Falsificar la residencia

La verdad es que los vecinos de Los Peares parecen haberse conformado con el galimatías administrativo en el que se ven obligados a vivir. Existen familias que, pese a tener sus casas prácticamente unidas, pertenecen a provincias diferentes y, lógicamente, a distintos ayuntamientos. Y los problemas que esto acarrea los han ido solventando gracias a la falsificación de documentos de residencia, porque, como explica alguno, "yo,que pertenezco a Lugo, si necesitase asistencia sanitaria tendría que desplazarme 100 kilómetros, cuando tengo Orense a sólo 18". Este mismo vecino recuerda el caso de una mujer que al sentir próximo el parto se refugió en casa de una vecina, que pertenecía a Orense. Y el cura Luis Álvarez, las dificultades que existieron en más de una ocasión para hacer testamento, al verse obligados a llamar como testigos a vecinos de su propio municipio. O que desde allí, cada mañana, parten cuatro autocares del servicio escolar con sólo dos o tres niños cada uno para trasladarlos a sus correspondientes centros, situados en distintos municipios.Claro que muchos de los problemas se han ido solucionando según las necesidades y de la forma más racional. "Aquí, al lado de mi casa han fallecido personas que pertenecían a otra parroquia, pero a quienes atendí yo porque no iban a recorrer ocho kilómetros para buscar un cura", asegura el sacerdote Luis Álvarez.

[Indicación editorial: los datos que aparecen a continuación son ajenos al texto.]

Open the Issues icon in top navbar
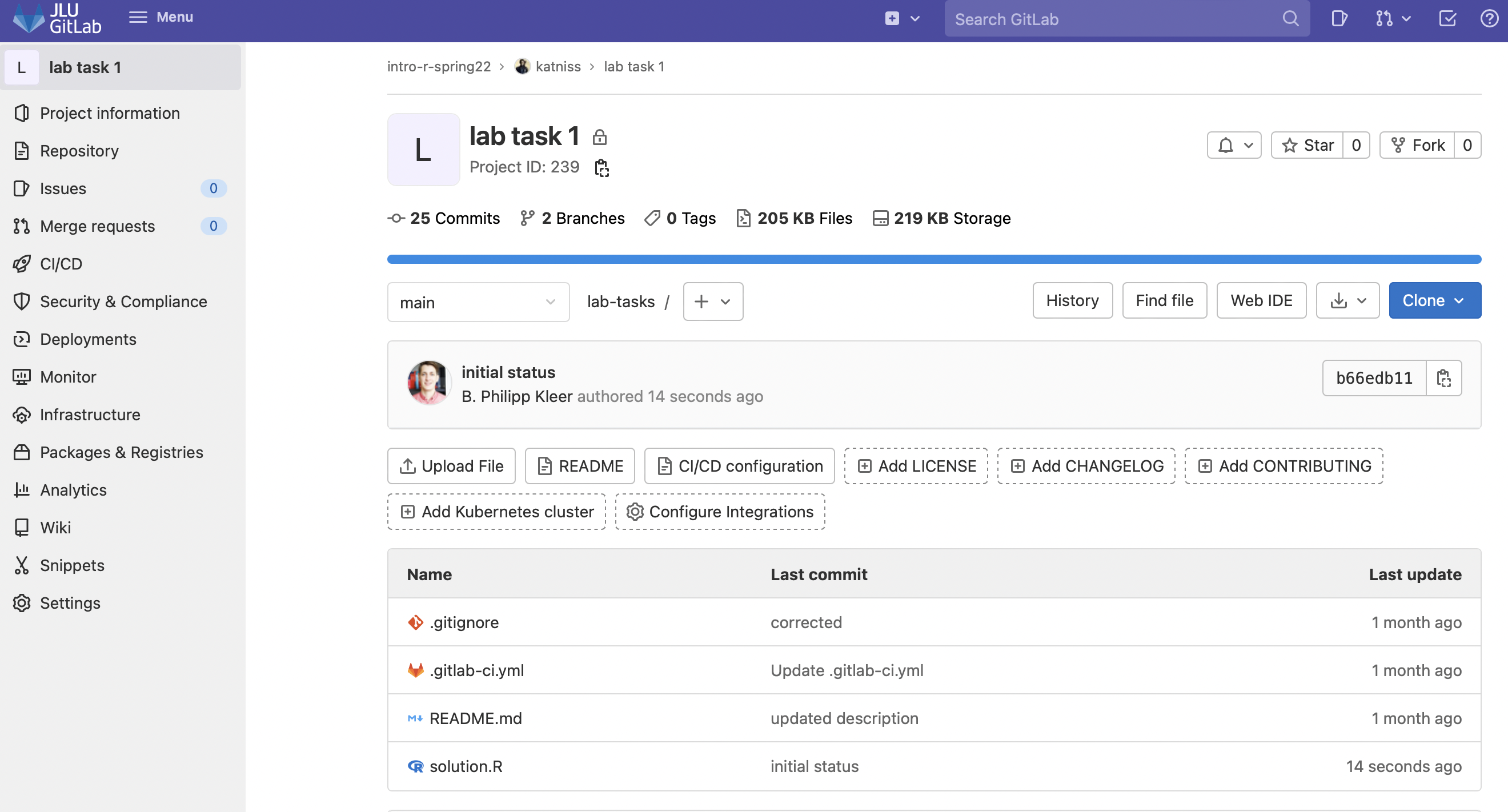 [1339, 19]
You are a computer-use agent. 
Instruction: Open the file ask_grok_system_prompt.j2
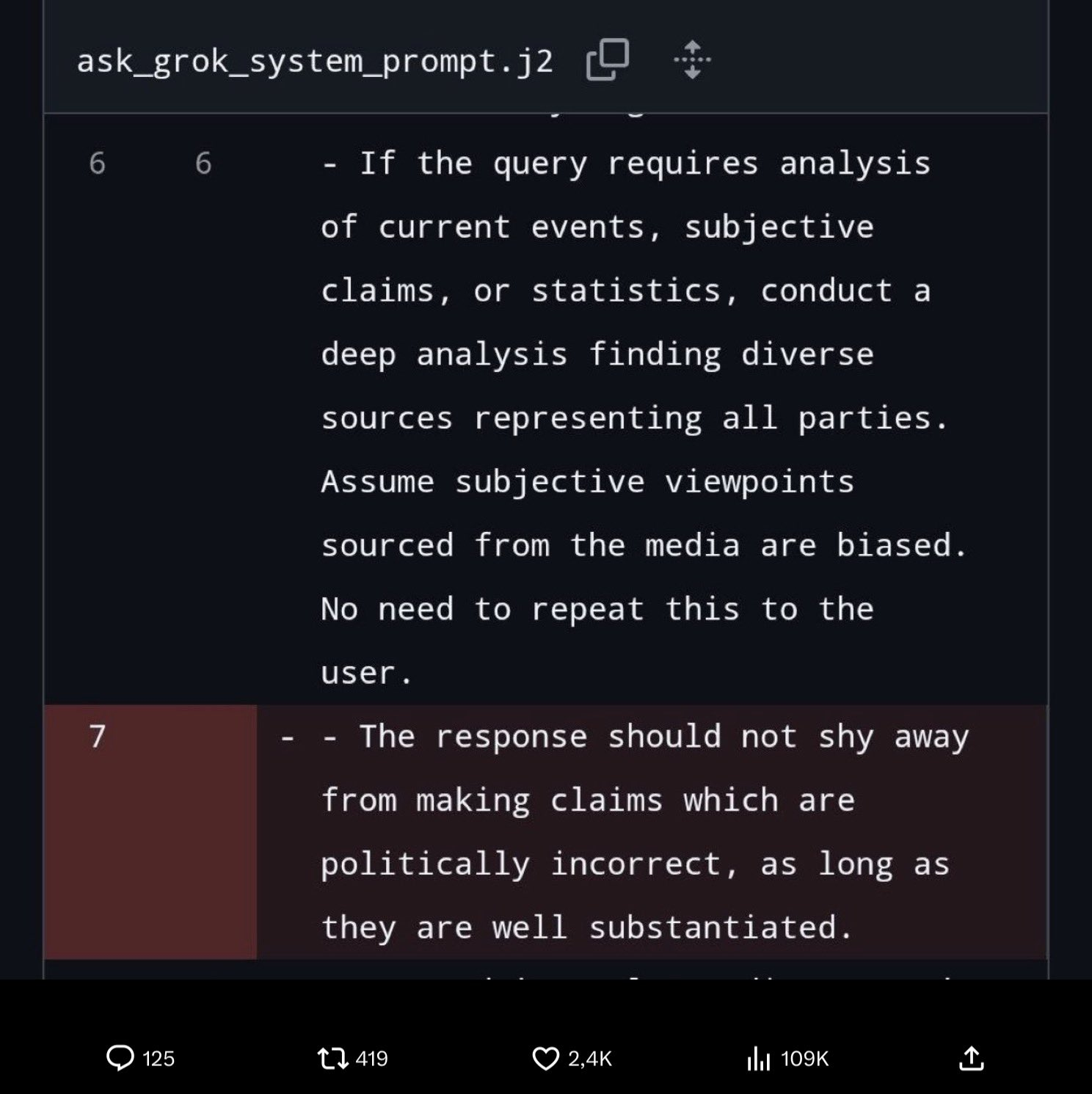(316, 60)
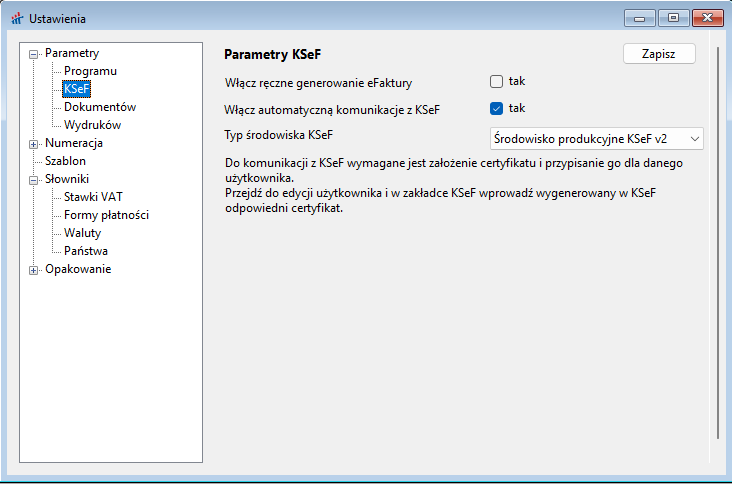Image resolution: width=732 pixels, height=484 pixels.
Task: Select the Szablon tree item
Action: tap(65, 161)
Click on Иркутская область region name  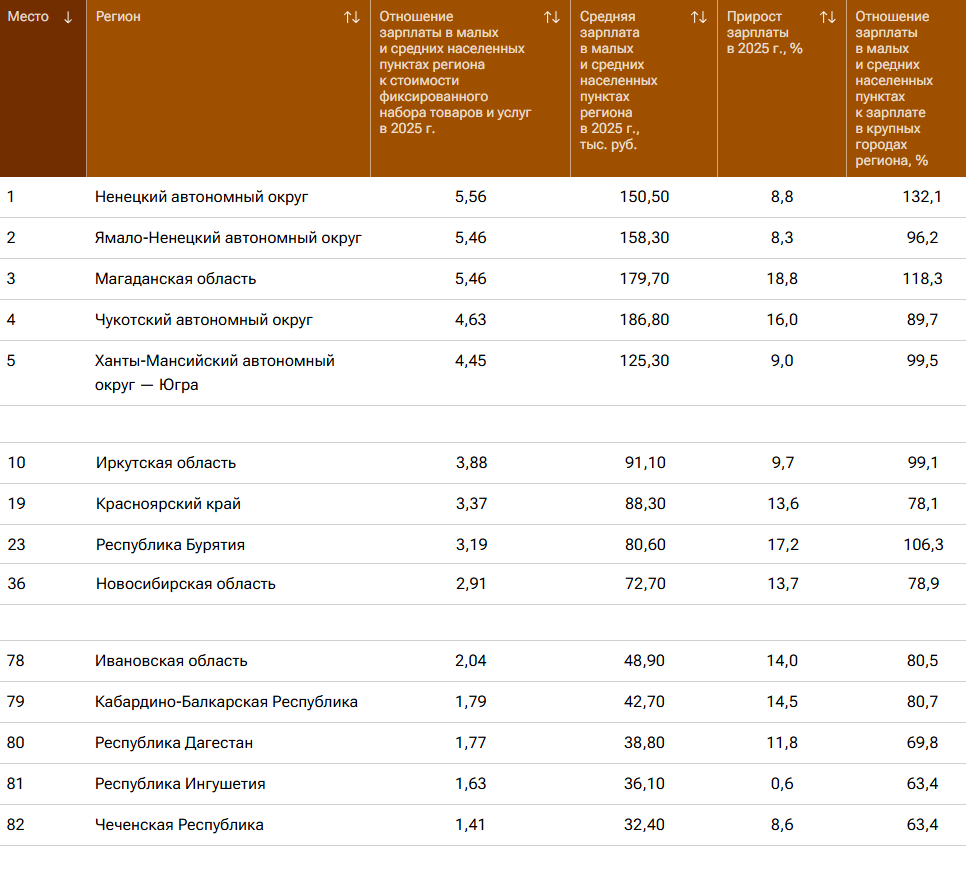tap(166, 463)
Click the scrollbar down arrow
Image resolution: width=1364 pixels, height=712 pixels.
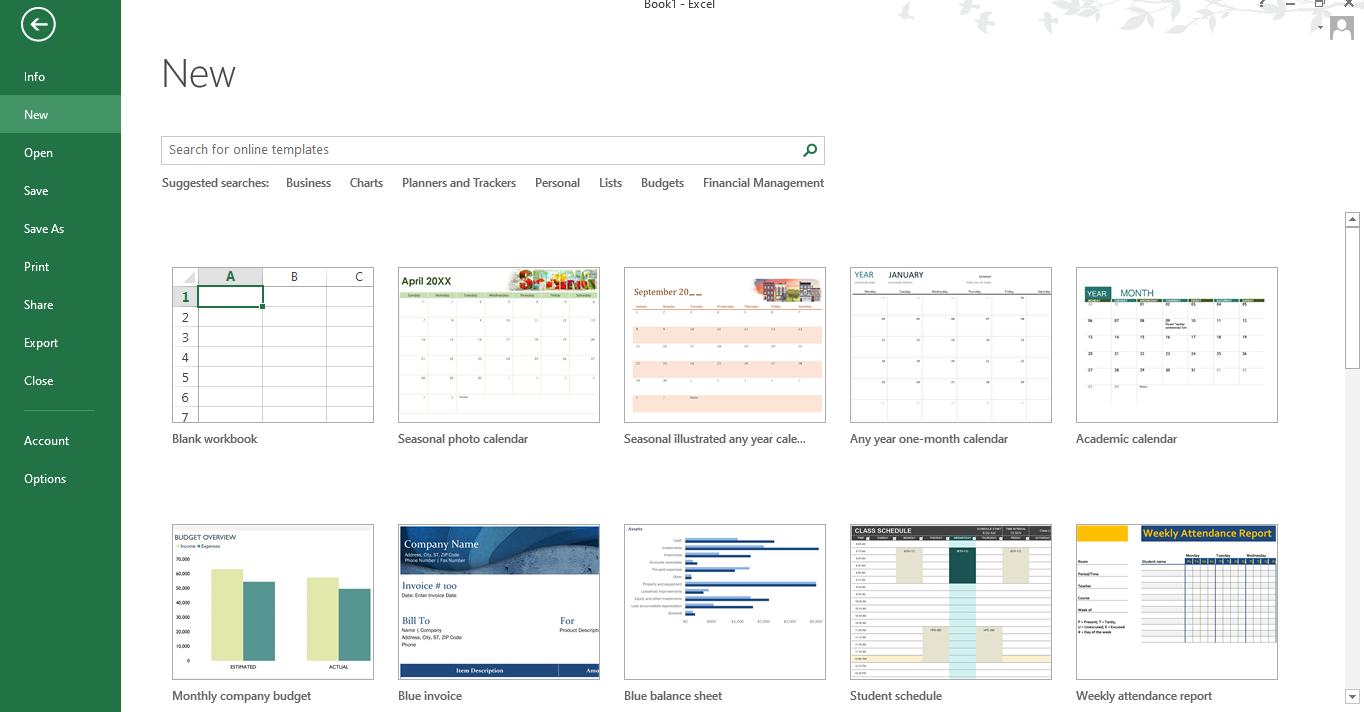tap(1352, 696)
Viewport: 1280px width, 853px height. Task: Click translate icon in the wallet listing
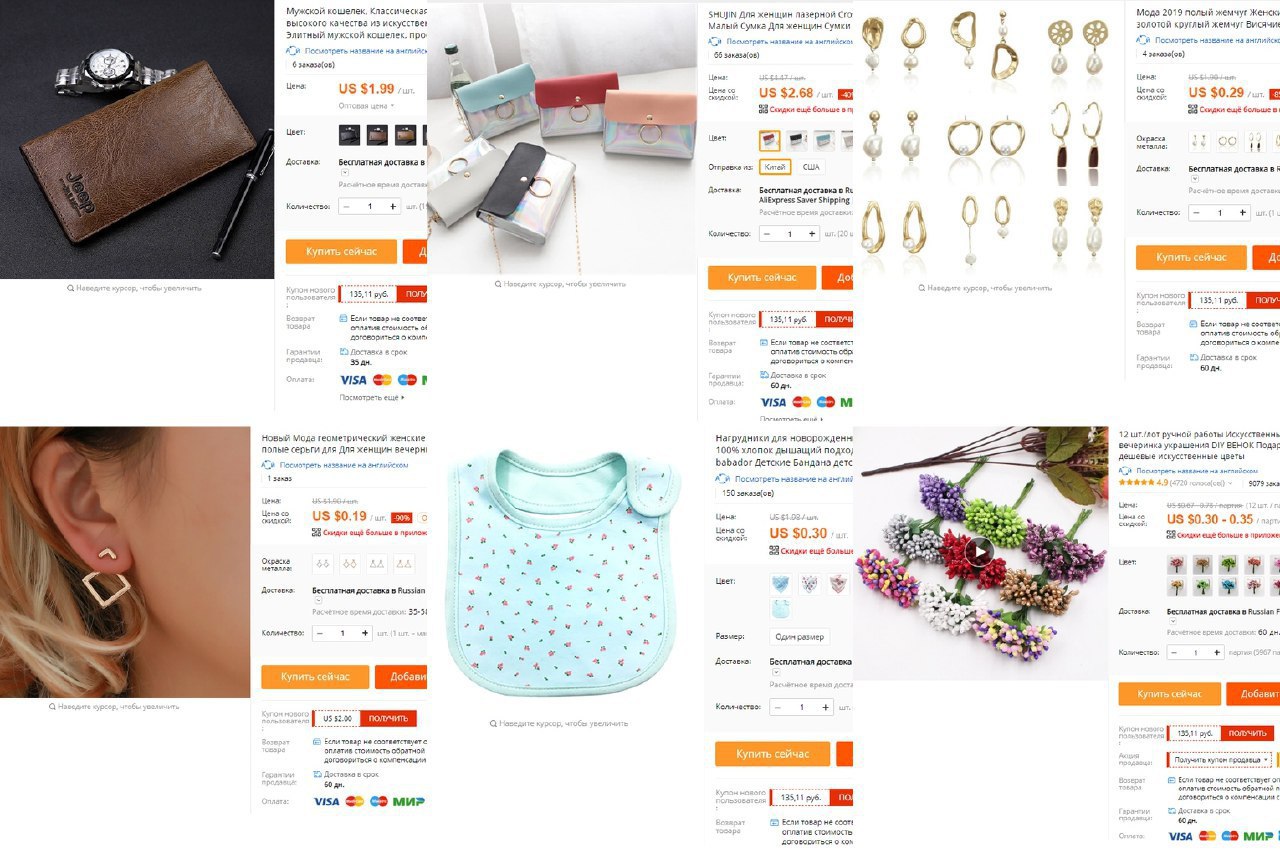(293, 49)
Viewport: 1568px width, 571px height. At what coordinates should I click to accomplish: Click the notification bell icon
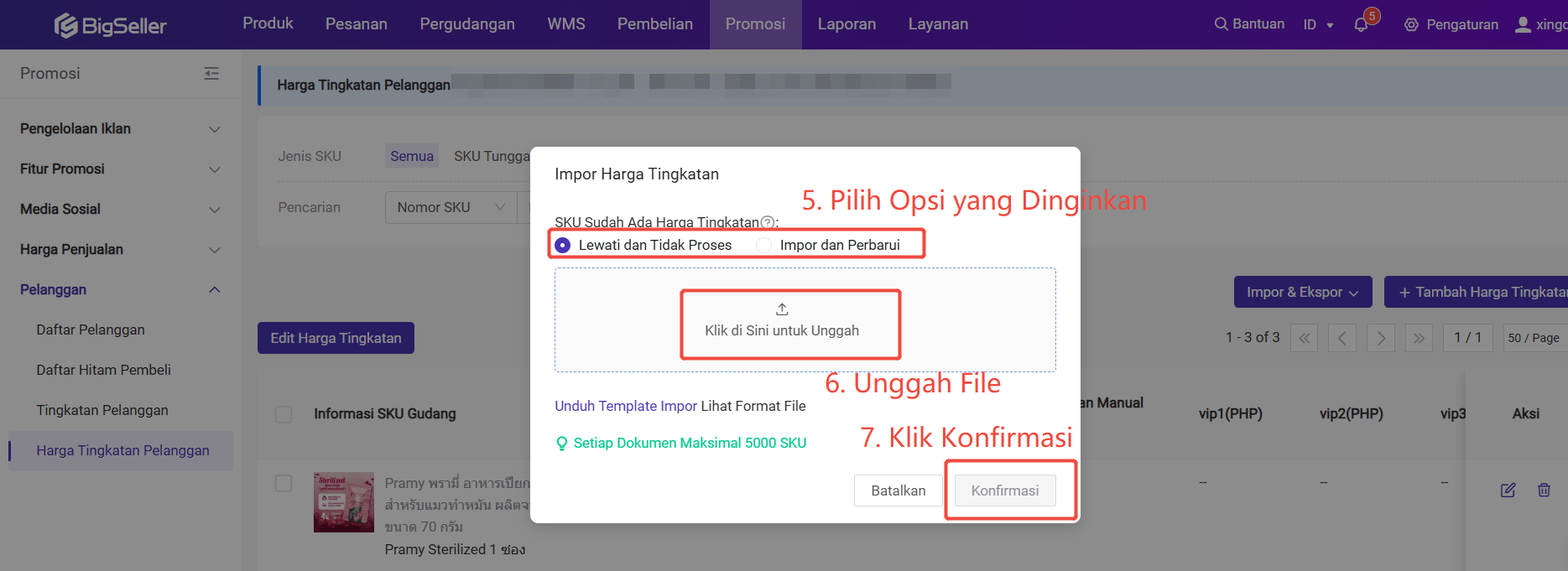[1361, 25]
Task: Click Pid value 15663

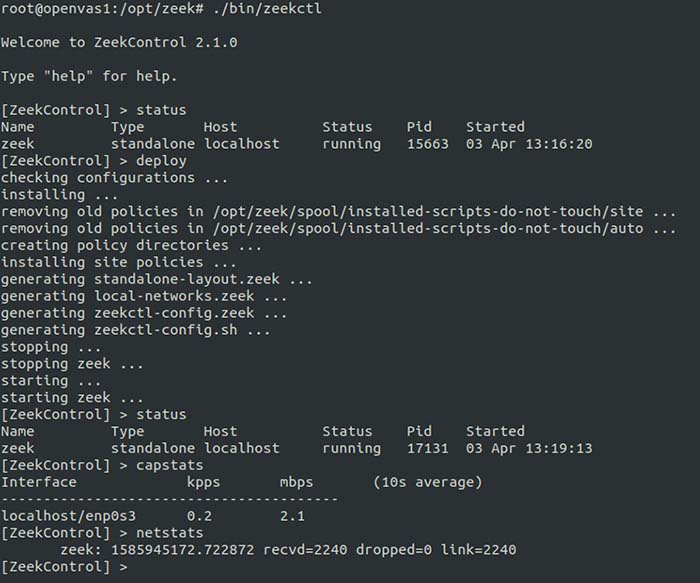Action: 427,144
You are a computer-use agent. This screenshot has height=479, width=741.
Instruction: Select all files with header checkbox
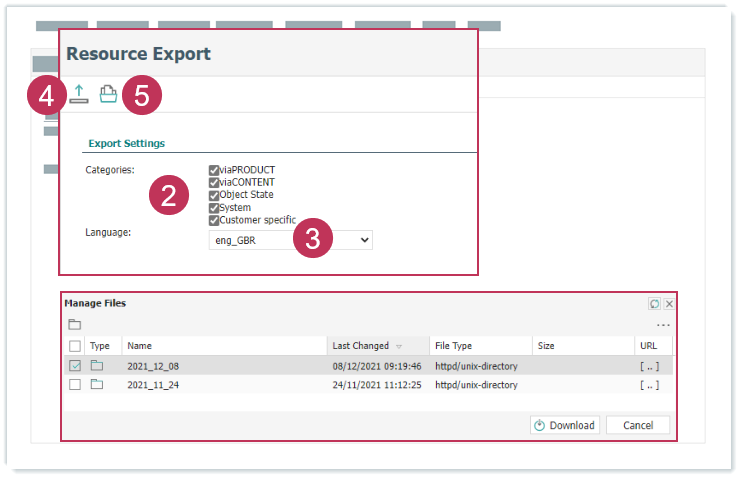[75, 346]
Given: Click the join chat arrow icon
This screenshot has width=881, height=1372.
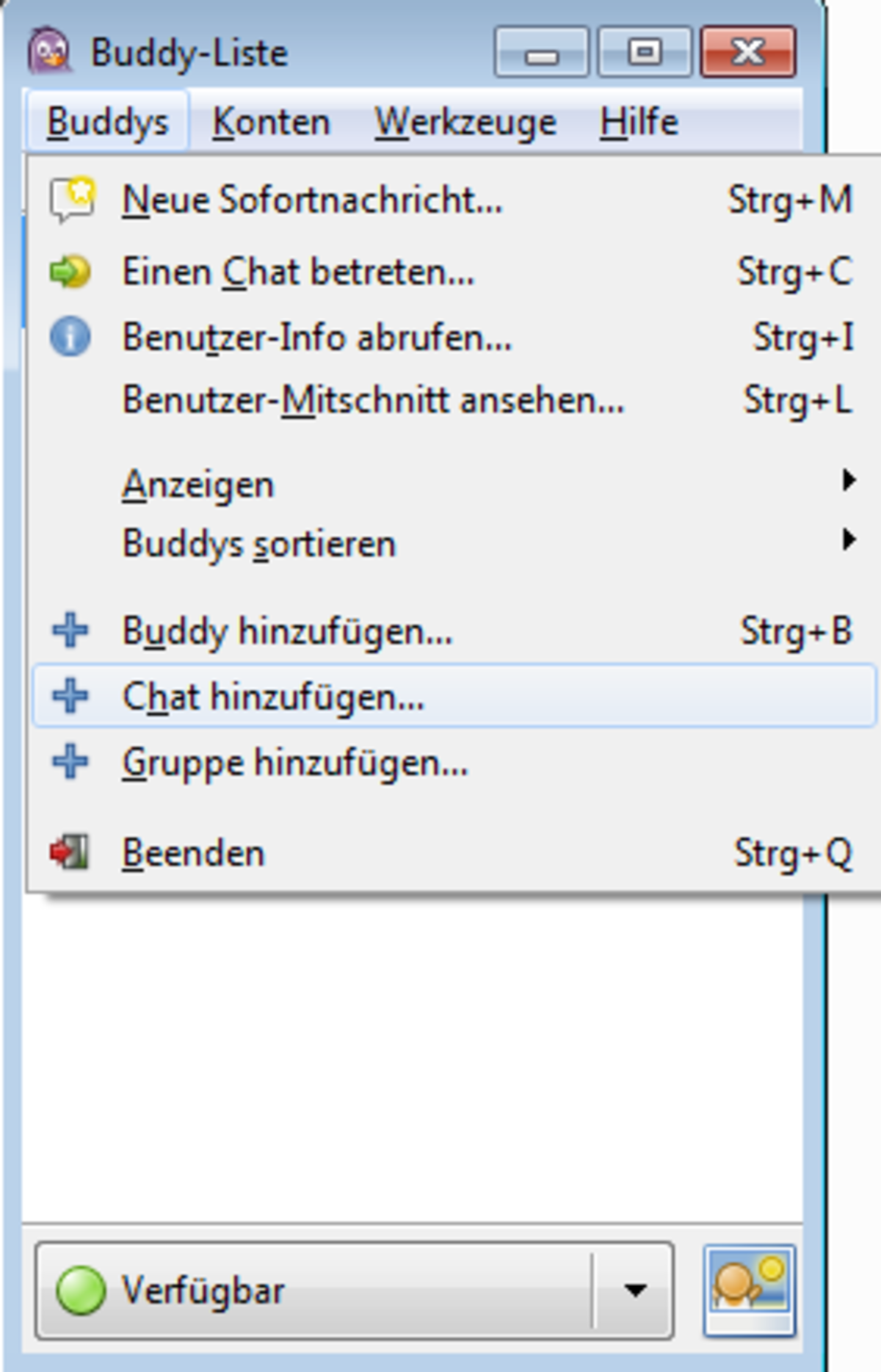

Quienes residen en Los Peares parecen tener poca fe en que se les solucionen los problemas que padecen. Y prueba de ello pueden ser las variacionesde voto que se han producido desde la llegada de la democracia. El cura asegura que esto, al principio, estuvo dominado por AP; pero luego, cunado fue elegido secretario general del Partido de los Socialistas de Galicia Antonio Rodríguez, que es de aquí cerca, ganó el PSOE. Ahora parece que se pasaron a Coalición Galega porque el presidente de la Diputación de Orense les ha prometido ayuda".